In the Shiny application, the slider can be used to choose a correlation value. The relationship between the data points displayed in the scatter plot (first tab) will change accordingly. Try some values and have a look at the results.

Illustration

The correlation in a population is indicated by the Greek letter \(\rho\). This can be interpreted as the "true" correlation.

The following figure illustrates different correlation coefficients. The five panels display scatter plots of \(y\) values against \(x\) values. The corresponding correlation coefficients are \(-1\), \(-0.7\), \(0\), \(0.7\), and \(1\).

plot of chunk unnamed-chunk-1

The points in the panels with correlations of \(-1\) and \(1\) lie on a line. This is due to the perfect linear relationship between \(x\) and \(y\). In contrast, there is no linear relationship when the correlation is \(0\).

Distribution of the variables \(x\) and \(y\)

In the Shiny application, \(x\) and \(y\) are represented as a bivariate normal distribution. This is a combination of two normal (or Gaussian) distributions. In R, the density of the simple normal distribution is implemented in dnorm. You can use the curve function to visualize the distribution.

curve(dnorm(x), -5, 5)

plot of chunk unnamed-chunk-2

In the bivariate normal distribution, both random variables, \(x\) and \(y\) follow a normal distribution. Additionally, there is a correlation between both variables of the population (see the slider in the Shiny application).

Random sampling

We can sample random values of \(x\) and \(y\) from a population. Due to the population correlation \(\rho\), the realisations of \(x\) are not independent from the realisations of \(y\), although sampling is random.

In the Shiny application, you can use the numeric input field to specify the number of random samples. Each random sample is represented by a point in the scatter plot. Furthermore, the dashed line represents the population correlation \(\rho\) while the solid red line represents the estimated correlation, indicated by \(r\), in the sample data set.

It turns out that the correlation of the sample data set \(r\) may differ from \(\rho\) due to the randomness.

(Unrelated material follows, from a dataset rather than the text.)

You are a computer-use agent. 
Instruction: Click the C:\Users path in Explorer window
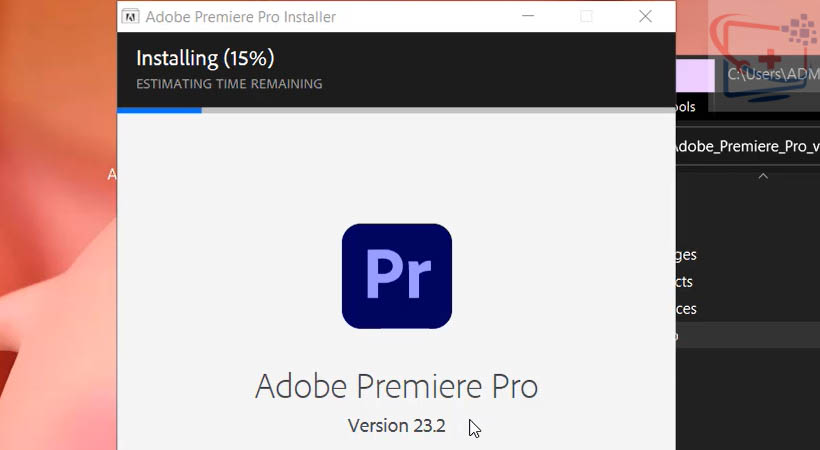772,74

Usually, the absolute difference between both values decreases with the number of samples.

This phenomenon is visualized in the plot in the second tab. The red line represents how the sample correlation changes with additional samples.

Final remarks

If you want to have a look at the values of the sample data set, you can find a table view of \(x\) and \(y\) in the third tab. Each sample consists of a pair of two values.

Note that the generation of the second plot may take a while if you choose a very large number of samples.

A final note on the implementation: In R, you can generate random samples from the bivariate normal distribution with the function mvrnorm in the MASS package. The correlation between two variables \(x\) and \(y\) can be calculated with the cor function.

x <- c(0, 2, 4, 6, 2, 5)
y <- c(1, 3, 2, 4, 6, 1)
cor(x, y)
## [1] 0.05395

In the example above, the correlation between vectors x and y is 0.05.